> [Exercise details]: Reproduce every line of the data below without changing anything.

Entries for locating words and elements
---

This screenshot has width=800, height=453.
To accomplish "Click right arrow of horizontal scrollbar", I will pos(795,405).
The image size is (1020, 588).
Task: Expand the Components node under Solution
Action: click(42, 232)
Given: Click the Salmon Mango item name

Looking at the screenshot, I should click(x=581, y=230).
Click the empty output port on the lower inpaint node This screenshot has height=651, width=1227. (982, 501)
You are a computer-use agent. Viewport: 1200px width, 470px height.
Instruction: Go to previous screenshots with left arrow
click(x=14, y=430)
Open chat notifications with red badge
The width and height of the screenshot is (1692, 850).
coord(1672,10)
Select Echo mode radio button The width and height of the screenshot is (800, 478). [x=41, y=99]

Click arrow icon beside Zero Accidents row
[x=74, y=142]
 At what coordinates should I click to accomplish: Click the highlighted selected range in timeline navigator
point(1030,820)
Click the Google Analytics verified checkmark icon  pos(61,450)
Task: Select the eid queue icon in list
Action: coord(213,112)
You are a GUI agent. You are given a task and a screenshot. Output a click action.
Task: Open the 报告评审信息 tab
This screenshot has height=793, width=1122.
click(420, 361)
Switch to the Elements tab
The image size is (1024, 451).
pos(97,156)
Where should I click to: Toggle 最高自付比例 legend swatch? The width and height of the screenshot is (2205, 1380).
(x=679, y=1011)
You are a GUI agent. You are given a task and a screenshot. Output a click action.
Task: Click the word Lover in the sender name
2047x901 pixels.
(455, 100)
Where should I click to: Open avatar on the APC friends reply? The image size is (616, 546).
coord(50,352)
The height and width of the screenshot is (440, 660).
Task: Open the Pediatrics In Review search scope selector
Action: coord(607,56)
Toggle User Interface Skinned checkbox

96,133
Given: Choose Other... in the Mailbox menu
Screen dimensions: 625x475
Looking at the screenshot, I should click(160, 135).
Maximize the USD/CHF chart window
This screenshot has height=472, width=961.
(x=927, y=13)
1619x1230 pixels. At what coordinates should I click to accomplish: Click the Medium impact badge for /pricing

---

> [Result of the task]:
This screenshot has width=800, height=453.
To accomplish "Click right arrow of horizontal scrollbar", I will pos(795,405).
The image size is (1020, 588).
Task: Expand the Components node under Solution
Action: click(42, 232)
Given: Click the Salmon Mango item name

Looking at the screenshot, I should click(x=581, y=230).
Click the empty output port on the lower inpaint node This screenshot has height=651, width=1227. (982, 501)
You are a computer-use agent. Viewport: 1200px width, 470px height.
Instruction: Go to previous screenshots with left arrow
click(x=14, y=430)
Open chat notifications with red badge
The width and height of the screenshot is (1692, 850).
coord(1672,10)
Select Echo mode radio button The width and height of the screenshot is (800, 478). [x=41, y=99]

Click arrow icon beside Zero Accidents row
[x=74, y=142]
 At what coordinates should I click to accomplish: Click the highlighted selected range in timeline navigator
point(1030,820)
Click the Google Analytics verified checkmark icon  pos(61,450)
Task: Select the eid queue icon in list
Action: coord(213,112)
You are a GUI agent. You are given a task and a screenshot. Output a click action.
Task: Open the 报告评审信息 tab
This screenshot has height=793, width=1122.
click(420, 361)
Switch to the Elements tab
The image size is (1024, 451).
pos(97,156)
Where should I click to: Toggle 最高自付比例 legend swatch? The width and height of the screenshot is (2205, 1380).
(x=679, y=1011)
You are a GUI agent. You are given a task and a screenshot. Output a click action.
Task: Click the word Lover in the sender name
2047x901 pixels.
(455, 100)
Where should I click to: Open avatar on the APC friends reply? The image size is (616, 546).
coord(50,352)
The height and width of the screenshot is (440, 660).
Task: Open the Pediatrics In Review search scope selector
Action: coord(607,56)
Toggle User Interface Skinned checkbox

96,133
Given: Choose Other... in the Mailbox menu
Screen dimensions: 625x475
Looking at the screenshot, I should click(160, 135).
Maximize the USD/CHF chart window
This screenshot has height=472, width=961.
(x=927, y=13)
1619x1230 pixels. At what coordinates should I click to accomplish: Click the Medium impact badge for /pricing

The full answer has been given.